Our usual convention is to phrase this as "'%0' file not found; did you mean '%1'?". I don't think we need to describe the exact process we used to figure out the intended filename here; the user should be able to compare the names before and after to determine what we changed.

lib/Lex/PPDirectives.cpp
1901

You're passing in false for isAngled here, and producing a double-quoted replacement below. Is that intentional? I would expect that we would preserve the form of the header-name (quoted or angled) and suggest a replacement with the same form.

(No action needed, but curious on your thoughts)

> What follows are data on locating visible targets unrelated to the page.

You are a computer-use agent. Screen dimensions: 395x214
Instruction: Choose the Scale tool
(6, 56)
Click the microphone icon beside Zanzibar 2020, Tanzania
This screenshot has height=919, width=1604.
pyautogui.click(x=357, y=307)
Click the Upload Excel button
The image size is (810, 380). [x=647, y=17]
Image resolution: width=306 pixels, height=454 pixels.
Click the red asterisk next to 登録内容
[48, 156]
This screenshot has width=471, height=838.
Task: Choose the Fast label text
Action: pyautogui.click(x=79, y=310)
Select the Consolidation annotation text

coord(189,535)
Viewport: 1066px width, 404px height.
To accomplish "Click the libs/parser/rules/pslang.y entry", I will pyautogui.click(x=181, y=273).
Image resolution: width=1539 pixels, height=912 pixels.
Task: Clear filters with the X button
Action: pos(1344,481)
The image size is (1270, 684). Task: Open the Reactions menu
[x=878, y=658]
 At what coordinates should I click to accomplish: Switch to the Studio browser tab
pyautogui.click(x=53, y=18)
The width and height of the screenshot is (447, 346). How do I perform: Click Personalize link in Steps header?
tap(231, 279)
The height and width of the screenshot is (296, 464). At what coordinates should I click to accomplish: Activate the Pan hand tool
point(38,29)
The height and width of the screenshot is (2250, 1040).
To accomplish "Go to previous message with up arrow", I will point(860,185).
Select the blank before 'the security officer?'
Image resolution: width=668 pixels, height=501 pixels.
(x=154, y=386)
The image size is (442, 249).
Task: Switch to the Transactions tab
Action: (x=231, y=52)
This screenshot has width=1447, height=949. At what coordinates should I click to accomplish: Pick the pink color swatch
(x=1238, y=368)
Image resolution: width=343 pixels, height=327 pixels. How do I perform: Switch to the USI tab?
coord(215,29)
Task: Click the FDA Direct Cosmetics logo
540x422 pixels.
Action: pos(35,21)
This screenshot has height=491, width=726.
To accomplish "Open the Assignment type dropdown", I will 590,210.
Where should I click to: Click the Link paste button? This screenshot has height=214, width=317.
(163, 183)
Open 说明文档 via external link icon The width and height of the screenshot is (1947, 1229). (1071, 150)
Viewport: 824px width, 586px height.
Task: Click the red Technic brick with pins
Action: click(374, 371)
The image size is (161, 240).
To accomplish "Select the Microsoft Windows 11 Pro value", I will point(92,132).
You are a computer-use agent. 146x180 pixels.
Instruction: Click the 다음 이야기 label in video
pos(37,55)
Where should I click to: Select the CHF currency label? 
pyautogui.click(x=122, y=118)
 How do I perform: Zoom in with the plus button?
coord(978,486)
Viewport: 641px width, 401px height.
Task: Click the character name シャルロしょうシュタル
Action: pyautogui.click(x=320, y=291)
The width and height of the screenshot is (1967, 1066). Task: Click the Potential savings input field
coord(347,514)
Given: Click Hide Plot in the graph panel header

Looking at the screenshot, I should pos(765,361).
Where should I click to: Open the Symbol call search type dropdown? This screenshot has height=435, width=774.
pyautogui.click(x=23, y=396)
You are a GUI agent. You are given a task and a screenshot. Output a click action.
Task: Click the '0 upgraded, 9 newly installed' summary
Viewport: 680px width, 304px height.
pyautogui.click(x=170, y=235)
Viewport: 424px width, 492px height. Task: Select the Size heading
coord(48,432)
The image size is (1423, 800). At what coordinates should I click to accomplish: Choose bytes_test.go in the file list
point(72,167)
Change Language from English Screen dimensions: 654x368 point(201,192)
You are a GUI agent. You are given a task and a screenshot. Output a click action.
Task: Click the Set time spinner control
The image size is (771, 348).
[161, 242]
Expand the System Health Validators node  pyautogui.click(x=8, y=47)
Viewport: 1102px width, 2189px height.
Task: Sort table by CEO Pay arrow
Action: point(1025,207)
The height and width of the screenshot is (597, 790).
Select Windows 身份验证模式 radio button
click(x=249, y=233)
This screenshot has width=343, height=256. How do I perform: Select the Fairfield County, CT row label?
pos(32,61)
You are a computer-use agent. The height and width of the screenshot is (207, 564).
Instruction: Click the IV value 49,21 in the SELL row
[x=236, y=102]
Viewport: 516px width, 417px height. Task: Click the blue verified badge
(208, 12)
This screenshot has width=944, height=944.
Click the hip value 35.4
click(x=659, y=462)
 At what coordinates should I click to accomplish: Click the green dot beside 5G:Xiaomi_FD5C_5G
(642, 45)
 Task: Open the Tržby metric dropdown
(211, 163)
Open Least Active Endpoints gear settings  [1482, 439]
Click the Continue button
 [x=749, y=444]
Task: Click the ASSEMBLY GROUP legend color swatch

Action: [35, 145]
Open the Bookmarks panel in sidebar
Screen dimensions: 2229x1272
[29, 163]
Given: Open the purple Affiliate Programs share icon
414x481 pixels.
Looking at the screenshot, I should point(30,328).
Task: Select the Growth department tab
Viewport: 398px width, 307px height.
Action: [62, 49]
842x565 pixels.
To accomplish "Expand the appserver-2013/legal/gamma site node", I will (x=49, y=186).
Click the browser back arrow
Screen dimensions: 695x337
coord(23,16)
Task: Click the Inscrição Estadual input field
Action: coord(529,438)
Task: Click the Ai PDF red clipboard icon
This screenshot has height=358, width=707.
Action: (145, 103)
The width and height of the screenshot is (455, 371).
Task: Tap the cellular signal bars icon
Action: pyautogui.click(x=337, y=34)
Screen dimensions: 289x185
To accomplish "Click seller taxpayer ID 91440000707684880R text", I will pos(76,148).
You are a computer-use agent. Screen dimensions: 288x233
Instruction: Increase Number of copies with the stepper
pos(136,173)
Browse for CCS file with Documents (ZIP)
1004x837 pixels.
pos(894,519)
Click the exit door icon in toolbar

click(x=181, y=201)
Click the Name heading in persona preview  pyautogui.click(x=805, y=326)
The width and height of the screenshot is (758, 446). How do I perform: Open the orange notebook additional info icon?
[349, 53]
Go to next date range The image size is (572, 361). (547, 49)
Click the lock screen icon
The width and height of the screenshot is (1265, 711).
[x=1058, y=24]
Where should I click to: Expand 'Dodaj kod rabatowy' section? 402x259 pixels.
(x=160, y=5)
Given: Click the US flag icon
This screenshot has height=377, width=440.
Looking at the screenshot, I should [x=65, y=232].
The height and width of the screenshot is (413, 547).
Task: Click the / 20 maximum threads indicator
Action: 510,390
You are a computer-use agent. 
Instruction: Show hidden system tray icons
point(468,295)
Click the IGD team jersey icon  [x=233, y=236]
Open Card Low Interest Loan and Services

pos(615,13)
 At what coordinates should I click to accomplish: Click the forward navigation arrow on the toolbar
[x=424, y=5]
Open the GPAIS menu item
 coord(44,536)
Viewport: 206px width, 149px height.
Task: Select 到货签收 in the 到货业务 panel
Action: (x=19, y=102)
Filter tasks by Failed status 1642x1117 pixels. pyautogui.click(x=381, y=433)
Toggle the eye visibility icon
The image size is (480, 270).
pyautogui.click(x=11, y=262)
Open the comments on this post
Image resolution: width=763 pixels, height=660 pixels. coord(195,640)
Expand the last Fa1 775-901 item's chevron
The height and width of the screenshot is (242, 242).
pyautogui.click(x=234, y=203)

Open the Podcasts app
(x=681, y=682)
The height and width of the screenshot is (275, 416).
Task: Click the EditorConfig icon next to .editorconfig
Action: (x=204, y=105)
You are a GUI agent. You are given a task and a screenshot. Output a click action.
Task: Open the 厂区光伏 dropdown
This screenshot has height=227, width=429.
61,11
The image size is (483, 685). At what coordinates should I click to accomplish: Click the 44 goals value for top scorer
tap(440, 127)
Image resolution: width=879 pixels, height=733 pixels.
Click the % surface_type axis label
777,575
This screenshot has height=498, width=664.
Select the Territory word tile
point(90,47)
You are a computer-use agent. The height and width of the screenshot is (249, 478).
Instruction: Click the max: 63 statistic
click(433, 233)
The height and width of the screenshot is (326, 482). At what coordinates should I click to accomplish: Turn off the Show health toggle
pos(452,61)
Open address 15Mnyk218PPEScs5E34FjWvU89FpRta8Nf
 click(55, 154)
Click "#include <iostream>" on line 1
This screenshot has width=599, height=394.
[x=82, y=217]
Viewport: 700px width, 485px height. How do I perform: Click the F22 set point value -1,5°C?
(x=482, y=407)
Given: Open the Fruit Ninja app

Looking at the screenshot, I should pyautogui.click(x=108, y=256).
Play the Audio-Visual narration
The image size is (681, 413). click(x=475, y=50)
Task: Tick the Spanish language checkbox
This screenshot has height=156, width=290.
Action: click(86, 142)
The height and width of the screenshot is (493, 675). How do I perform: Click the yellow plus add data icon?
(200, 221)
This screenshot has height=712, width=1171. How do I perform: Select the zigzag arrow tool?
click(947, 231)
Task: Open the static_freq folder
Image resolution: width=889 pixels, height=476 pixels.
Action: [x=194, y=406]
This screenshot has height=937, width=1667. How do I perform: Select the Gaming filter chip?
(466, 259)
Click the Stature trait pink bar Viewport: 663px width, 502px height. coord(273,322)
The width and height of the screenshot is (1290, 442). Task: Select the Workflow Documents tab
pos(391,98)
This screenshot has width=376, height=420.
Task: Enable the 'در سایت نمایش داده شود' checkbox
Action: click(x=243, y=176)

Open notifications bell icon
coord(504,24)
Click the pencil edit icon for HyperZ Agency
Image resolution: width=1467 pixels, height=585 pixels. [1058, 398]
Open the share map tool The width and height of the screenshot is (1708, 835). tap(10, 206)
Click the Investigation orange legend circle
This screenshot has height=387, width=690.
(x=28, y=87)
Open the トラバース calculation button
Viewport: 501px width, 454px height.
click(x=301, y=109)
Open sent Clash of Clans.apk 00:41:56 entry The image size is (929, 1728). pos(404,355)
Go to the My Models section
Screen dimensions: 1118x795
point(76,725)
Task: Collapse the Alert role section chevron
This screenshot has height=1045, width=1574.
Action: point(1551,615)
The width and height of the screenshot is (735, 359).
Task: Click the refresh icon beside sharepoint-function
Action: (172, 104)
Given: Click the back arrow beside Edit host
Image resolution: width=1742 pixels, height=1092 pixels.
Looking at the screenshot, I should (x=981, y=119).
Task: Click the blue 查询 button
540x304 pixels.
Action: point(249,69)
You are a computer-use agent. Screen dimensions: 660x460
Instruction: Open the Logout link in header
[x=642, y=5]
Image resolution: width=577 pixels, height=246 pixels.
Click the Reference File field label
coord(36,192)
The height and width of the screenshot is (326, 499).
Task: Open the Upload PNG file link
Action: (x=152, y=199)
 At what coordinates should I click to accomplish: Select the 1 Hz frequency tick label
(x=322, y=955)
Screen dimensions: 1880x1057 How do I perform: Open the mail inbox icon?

One thing I'd like to do sometime is add code completion of filenames in #include directives.
This would mean listing the relevant directories from the include path. (VFS is slow for this today, but I have a patch out for it).

Maybe it would make sense to do that here and use edit-distance to pick the suggestion, like typo correction elsewhere?
Could be a way to extend this patch's behavior in the future.

christylee added inline comments.Sep 13 2018, 8:41 AM
lib/Lex/PPDirectives.cpp
1901

My mistake, thanks for catching it!

Addressed @rsmith 's comments.

rsmith accepted this revision.Sep 13 2018, 11:58 AM

Looks good (with a couple of minor code style adjustments). Do you need someone to commit this for you?

One thing I'd like to do sometime is add code completion of filenames in #include directives.
This would mean listing the relevant directories from the include path. (VFS is slow for this today, but I have a patch out for it).

Maybe it would make sense to do that here and use edit-distance to pick the suggestion, like typo correction elsewhere?
Could be a way to extend this patch's behavior in the future.

I agree; I think this would be a very interesting extension for this patch if someone feels motivated.

lib/Lex/PPDirectives.cpp
1891

Nit: please spell out the type here, because it's not obvious from the initializer. Please capitalize the variable name.

1907

Nit: please capitalize this variable name.

This revision is now accepted and ready to land.Sep 13 2018, 11:58 AM
xbolva00 added a subscriber: xbolva00.EditedSep 13 2018, 12:07 PM

While here, I would love to have fixint hints for unknown functions.

E.g.
std::forward somewhere in code -> fixit: "try to add #include <utility>"

christylee marked 6 inline comments as done.

@rsmith , thanks for the review, I fixed the variable capitalization. If you could land it for me that'll be awesome!

One thing I'd like to do sometime is add code completion of filenames in #include directives.
This would mean listing the relevant directories from the include path. (VFS is slow for this today, but I have a patch out for it).

Maybe it would make sense to do that here and use edit-distance to pick the suggestion, like typo correction elsewhere?
Could be a way to extend this patch's behavior in the future.

I also think it's a good idea. I'm happy to take a crack at it!

The tests seem to have disappeared form the diff.

Added tests.

christylee marked an inline comment as done.Sep 13 2018, 12:55 PM
This revision was automatically updated to reflect the committed changes.